KUALA LUMPUR - THE traditional fear of brain drain may or may not have evaporated.
In the meantime, the nation has a new game plan of being a focal point for global citizens and possible migrants instead.
Minister in charge of the Economic Planning Unit Tan Sri Nor Mohamed Yakcop said the attraction was to live in great cities.
"This is what Greater Kuala Lumpur would be, a city that will be in the radar of migrants from other countries."
Strategically, the 10-year-plan - beginning next year - is to lodge Greater KL, meaning the city plus nine municipalities, in the list of 20 top metropolises.
It is partly designed to entice talents straddling the world.
Making the increasingly discerning locals happier with the overall wellbeing and excitement brings other tangible benefits - it will appeal to global citizens.
A theme in Greater KL is green sprawls, covering one-fifth of the total area, which is four times the size of Singapore.
It would be great, said Malaysian Institute of Architects (PAM) president Boon Che Wee, to build up the accessibility and linkage of the existing parks in Greater KL as the journey outside KL "was often memorable".
Overall details are not out as yet.
Attention will pretty soon shift to the issue of how does Greater KL plan to acquire a soul, a product differentiation, in the list of leading cities.
Officials and the private sector have been sharing some of the ideas; like linking one park to another in an attempt to cease treating landscape and buildings as isolated designs.
A glass-wall building is a definite "no no" as it would trap a high amount of heat given the country's sunny weather.

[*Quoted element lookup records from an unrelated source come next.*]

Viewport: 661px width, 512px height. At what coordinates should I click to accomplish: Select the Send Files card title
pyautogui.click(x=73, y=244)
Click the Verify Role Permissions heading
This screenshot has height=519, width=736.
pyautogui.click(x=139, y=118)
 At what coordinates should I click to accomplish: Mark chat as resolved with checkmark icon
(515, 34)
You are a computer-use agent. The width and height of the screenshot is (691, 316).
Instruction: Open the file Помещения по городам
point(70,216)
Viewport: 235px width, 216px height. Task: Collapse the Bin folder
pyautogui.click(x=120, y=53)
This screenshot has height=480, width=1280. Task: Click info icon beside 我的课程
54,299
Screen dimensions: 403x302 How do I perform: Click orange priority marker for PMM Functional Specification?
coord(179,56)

For the same reason, architect Mohd Kamaludin Adam is lobbying for Greater KL to replicate the character of pre-colonial shophouses in new buildings to promote the sidewalk culture.
City Hall Urban Design and Building Department director Rohaizan Ahmad said Greater KL should aim to be the best contemporary tropical design city in the world, citing the Petronas Twin Towers and Menara Maxis in Jalan Ampang as standout examples.

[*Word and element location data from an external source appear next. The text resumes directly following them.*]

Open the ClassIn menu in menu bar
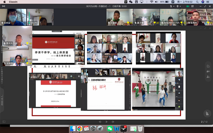This screenshot has height=133, width=213. (x=13, y=2)
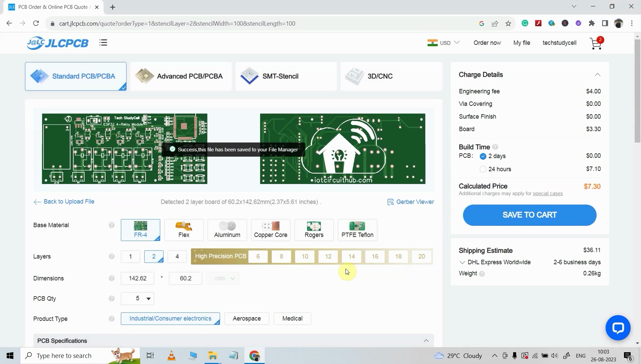Screen dimensions: 641x364
Task: Open the JLCPCB hamburger menu
Action: point(103,42)
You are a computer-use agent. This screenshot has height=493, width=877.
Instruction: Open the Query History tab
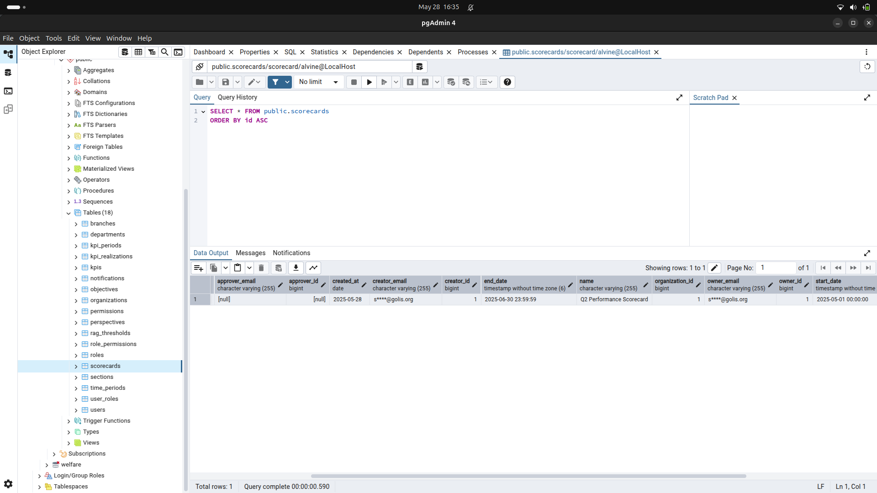click(x=237, y=97)
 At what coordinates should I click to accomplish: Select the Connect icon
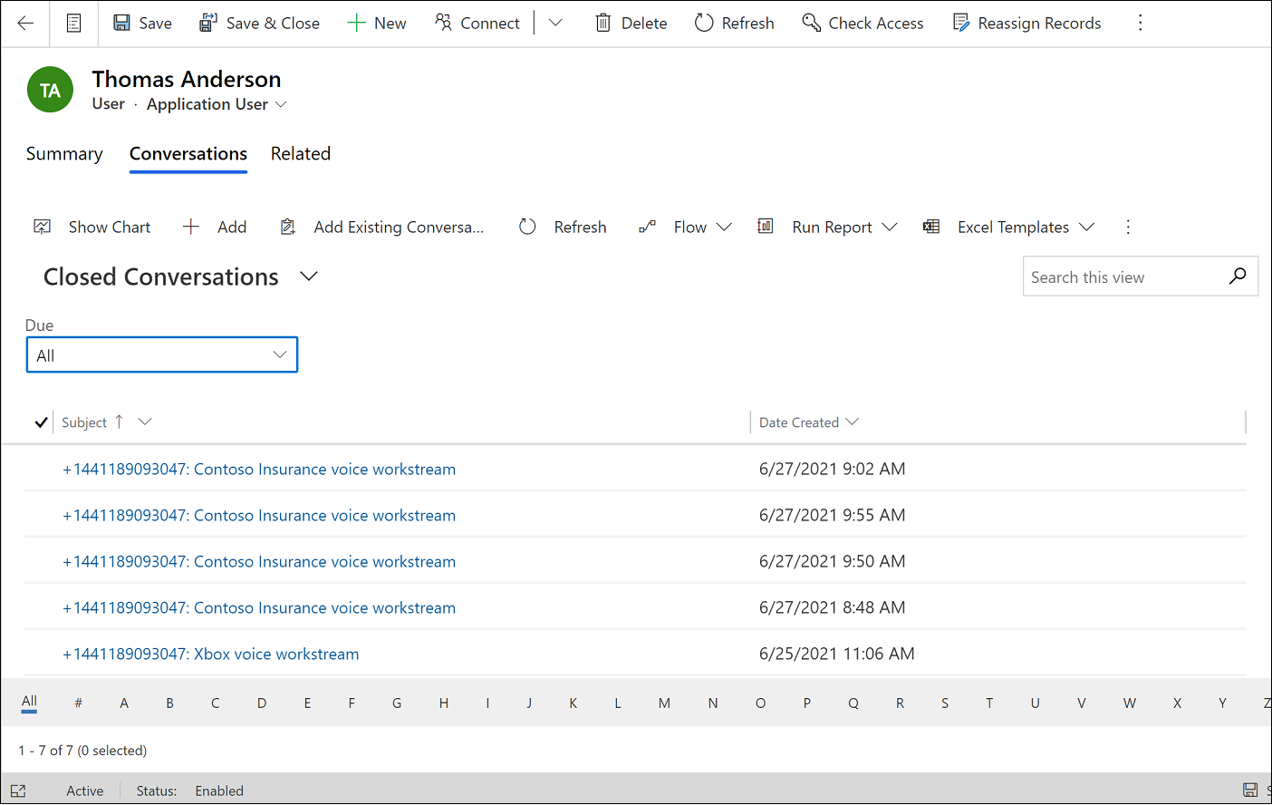click(445, 22)
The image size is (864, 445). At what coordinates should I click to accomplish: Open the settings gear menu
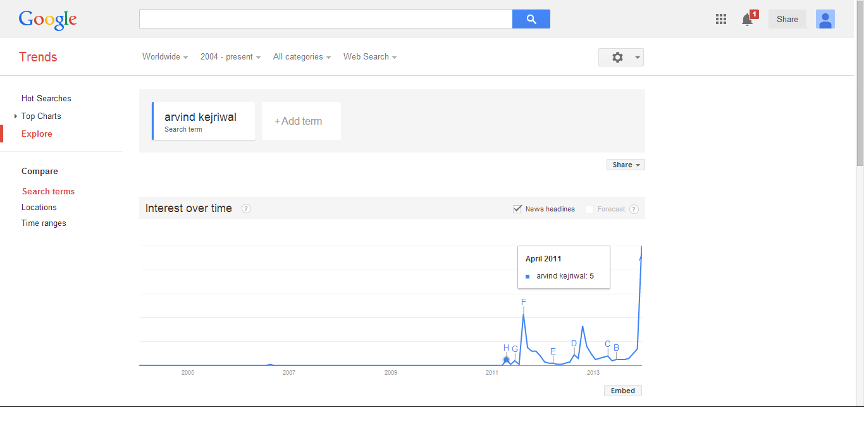click(x=621, y=57)
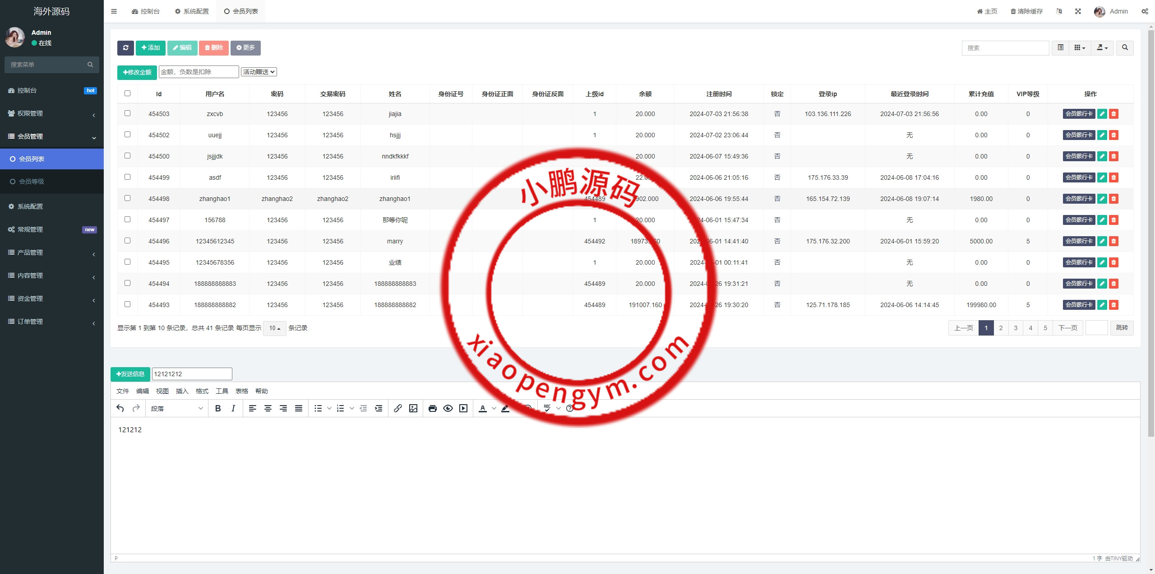Open the 插入 menu in editor
1155x574 pixels.
[182, 391]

Offhand, Greater KL would feature a 50km stretch of seafront, from Kapar to the Gold Coast in Sepang.
Durian orchards and waterfalls of Hulu Langat, the Batu Dam in Selayang, and streams would be a selling point, as would designer outlets and top hotels in the city.

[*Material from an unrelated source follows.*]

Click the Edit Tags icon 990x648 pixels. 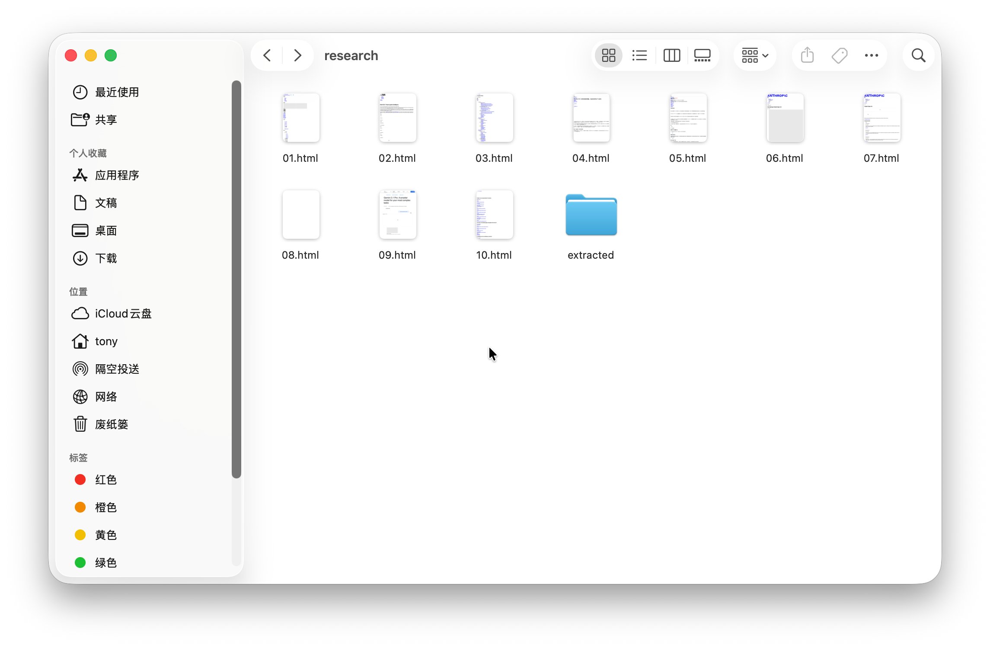click(839, 55)
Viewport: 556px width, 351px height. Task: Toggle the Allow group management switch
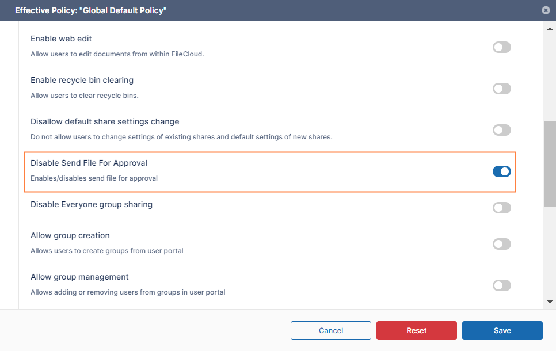pos(501,285)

As Boon sees it, the best city design should be created with the people in mind.
"People are the resources and the software who drive the cities."
It is widely accepted that creative professionals, including managers and entrepreneurs, are critical persons driving the development of some of the most vibrant cities in the world.
Boon is impressed with Australia's newest initiative -- to get the local school of architecture and visiting architects involved in the design of the city to get a global outlook.
"Such engagement with architects and the design and creative industry, including international visitors, is very rare in our city planning."
Kamaludin, on his part, has a fondness for the Masjid Negara, which he billed as one of the best local designs for Greater KL due to its modern dynamic style.
Building designs should also be responsive to the surroundings with lots of shade and openness to secure better ventilation.
"A good management on harvesting rainwater and solar energy also needs to be addressed for the new green architecture movement in Malaysia."
Rohaizan suggested that all 10 local authorities under Greater KL discuss unique features to be promoted.
"We need to plan for spaces between buildings, street boulevards and connectivity."
Add a civic dimension to the city by providing linkages to pedestrian and urban parks for weekend retreats, said Kamaludin.
Kamaludin, who won a merit from PAM in 2006 for his creation of "Puri Ibu", a house built for his mother, felt that Kampung Baru should retain its character as it would be a unique feature of "urban village" in the city.
If Kampung Baru needed to be redeveloped, the traditional Malay ambience has to be portrayed with nature and greenery for the continuity of the Malay cultural heritage.
A major emphasis in the Greater KL thinking will be public transport. Already some four million passengers commute on public transport in Greater KL. RapidKL buses alone serve 165 routes in six key areas of Greater KL, covering 980 residential areas. RapidKL's bus fleet should rise to 2,000 in two years time, from 800 presently, offering better frequencies.
With punctuality in mind, some 80 bus stations and hubs are to be fitted with display units that show expected arrival times.